Readers of this site may remember the story published on the BBC earlier this week, where the figures for GDP per capita miraculously switched overnight from showing Scotland as a net contributor to the UK to implying that Scotland was a net recipient.

And after reviewing the data posted by the BBC, it appears that the export figures have also been massaged to imply that Scotland exports vastly less than it does in reality.

The figures quoted are cited as coming from the Office for National Statistics, and claim that Scotland exports only £16.9 billion of goods and services. But does it?

Scotland’s exports are mainly based around:

Food and beverages

Chemicals

Business services

Electronics and instrument engineering

Mechanical engineering

Textiles

Oil & gas

Fuel-based equipment

Renewable energies, equipment and technology

And our top export markets are:

rUK

USA

Netherlands

France

Germany

The Scottish Government already collates all the information relating to these exports and the Financial Times has already done all the legwork to analyse what it means.

Back in January of this year an article entitled “Scots exports would be worth almost £100bn after independence” set out the figures for Scottish exports based on the Scottish Government’s Global Connections Survey, and notes how an independent Scotland would be among the world’s top 35 biggest exporters.

In fact in 2012, Scottish oil and gas exports alone came to over £24.4bn, with the rest of the export trade bringing the overall total to £98.1bn.

So how is it that the BBC is reporting Scotland’s economy as only exporting £16.9bn? The trick the BBC appears to have employed is to take the figures for Scottish exports to the rest of the world (that is, excluding the £58.3bn that’s sold to the rUK) and then to exclude ALL of the Scottish oil and gas exports too.

(The feeble excuse offered is that oil and gas revenues have been excluded “as there is no agreement between Holyrood and Westminster on their allocation”. Effectively the BBC is suggesting that Scotland might get none of the oil and gas revenue at all.)

But even at that the BBC figures are still exceptionally low. The FT table shows that Scotland exports £39.8bn to the rest of the world, including oil and gas. Yet even without oil and gas in those “International” figures, Scotland’s global exports (as detailed in the pie chart on the right) total a respectable £25.9bn. That’s a hefty £9bn (or 53%) higher than the figures cited by the BBC.

We can feel your eyes glazing over from here, so let’s boil it down:

Actual Scottish exports: £98.1bn

Scottish exports excluding oil and gas: £73.6bn

All Scottish exports excluding the rUK: £39.8bn

Scottish exports excluding both the rUK AND oil and gas: £25.9bn

Figure quoted by BBC for “Scottish exports”: £16.9bn

Super-alert readers will have noticed that the numbers still don’t quite add up for the explanation, so we had a dig around, and the only £16.9bn figure we could find came from a table in the 2013 ONS report “Official statistics in the context of the referendum on Scottish independence“ – except that for some reason the BBC has chosen to use the 2010 stats rather than the more recent (and 8% higher) ones for 2012.

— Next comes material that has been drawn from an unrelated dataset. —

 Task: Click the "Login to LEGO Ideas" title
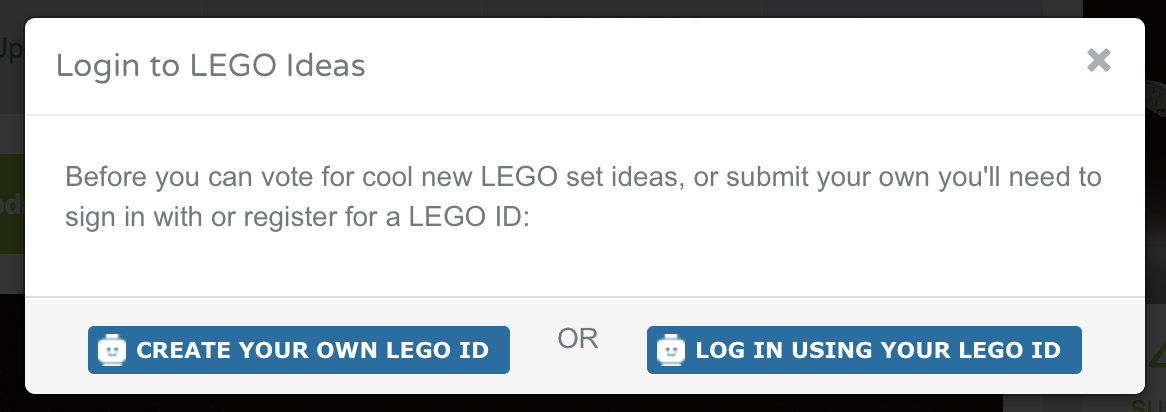point(210,65)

Those figures are for the highly selective “manufactured exports” category, which means that they exclude all manner of services as well as oil and gas.

What the BBC has done here isn’t just careless, it’s deceptive. In order to gauge the reality of Scotland’s finances you clearly need to look at exports as if the country was already independent, in which case the rest of the UK would be an export market as well, radically shifting the balance. And obviously you need to include ALL of Scotland’s exports, not just an arbitrary selection of them.

Readers may feel that the state broadcaster – in using outdated figures and assuming an independent Scotland would end all trade with the rest of the UK and have no oil or gas revenues – has somewhat overstepped the bounds of impartiality. On the basis of the evidence it would be difficult to construct a case for the defence.